Look: Nobody’s expecting you to be the next Judy Blume, but good writing goes a long way in life and business. It’s an essential skill, and one that’s hard to just improve on your own if you’re not naturally endowed with the power of prose. Thankfully, we live in modern times and, as such, are surrounded by modern solutions.
To wit: apps, sites, and services galore. Here are some helpful goodies for bringing out your inner wordsmith.
1. The gold standard
You’d be hard-pressed to come across a list of recommended writing tools that doesn’t include Grammarly (web), so let’s take care of business right off the top here: It’s a must-have for all of us who aren’t super-confident in our writing skills.
There are a handful of versions available, but a good start is the free extension for Google’s Chrome web browser. Once installed, it’ll keep a helpful eye on your writing—from social posts to email to messages—and suggest ways you can improve your grammar, check for spelling errors, and more. It’s like having a full-time proofreader sitting next to you.
The free version provides critical grammar and spelling checks, while Grammarly Premium—$30 a month or $140 a year—provides more in-depth checks and suggestions, native desktop apps, Office integration, and other enhancements.
2. Just write!
One surefire way to improve your writing is to—you guessed it—write more. And while there’s nothing stopping you from tapping out some musings every day, daily writing site 750 Words (web) adds some nice structure. As the site’s name suggests, you’re encouraged to write 750 words each day, roughly equivalent to three pages’ worth of writing.
Your writing, which is for your eyes only, is gamified in the form of monthly points you earn based on length of writing and days-in-a-row streaks. You’ll also get access to fun charts and graphs that tell you the duration of each entry, your mood while writing, and a bunch of other cool metrics. This is the only entry on this list that doesn’t offer some sort of forever-free version, but you do get a full 30 days to decide whether or not you’re willing to shell out $5 a month.
3. Keep it clear
Writing isn’t enough, unfortunately. It’s also important that what you write is accessible to your readers. To help you get your point across as successfully as possible, there’s Hemingway (web), a free online editor that gives you instant feedback. It’ll tell you if your writing is too dense, give tips on making it read better, and assess its reading level. It’s great for the big email you’re about to send out to the entire company: Just paste it in Hemingway first to get a good idea about how it’ll be received by your coworkers.
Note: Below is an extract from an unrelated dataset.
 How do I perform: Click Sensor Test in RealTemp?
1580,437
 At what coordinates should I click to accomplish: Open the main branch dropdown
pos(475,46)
The web version is free, with desktop versions for Windows and Mac running just shy of $20.
4. Type like the wind
Move over, Mavis Beacon: There’s a new touch-typing sheriff in town and its name is TypingClub (web). The web-based typing tutor is free for individuals, and lets you jump right into the most basic home-row lessons or take a series of placement tests to gauge how comfy you are with your keyboard and whether you should skip ahead to more advanced lessons. Whatever the case, you’ve got access to hundreds of interactive typing drills and games—many of which show a cool overlay of where your fingers should be located as you’re hunting and pecking. As long as you’re learning how to write better, you might as well learn how to write quicker while you’re at it.
5. Speak your mind
And so we get to the elephant in the room: All the typing lessons in the world can’t really overcome the cold, hard truth that typing sucks sometimes. If you’re an Android user, there’s a handy little app from Google called Live Transcribe (Android) that transcribes what you say in real time. It’s great for those moments where you can’t remember how to spell certain words or you want to just capture some quick thoughts. Other than that, this is a pretty bare-bones affair. Transcriptions can be easily copied and pasted into other apps, or saved for up to three days if you want to revisit them later.
Also keep in mind that most modern iPhone and Android devices support voice dictation directly inside certain apps: Just look for the little microphone icon on your phone’s keyboard once you start typing something.
The days of longhand may be long gone, but you can keep the spirit alive with INKredible (Android, Apple), a tablet-friendly app that turns your iPad or Android tablet into a pretty good paper replacement. The app itself is free, with additional pens, brushes, and paper running about a buck apiece.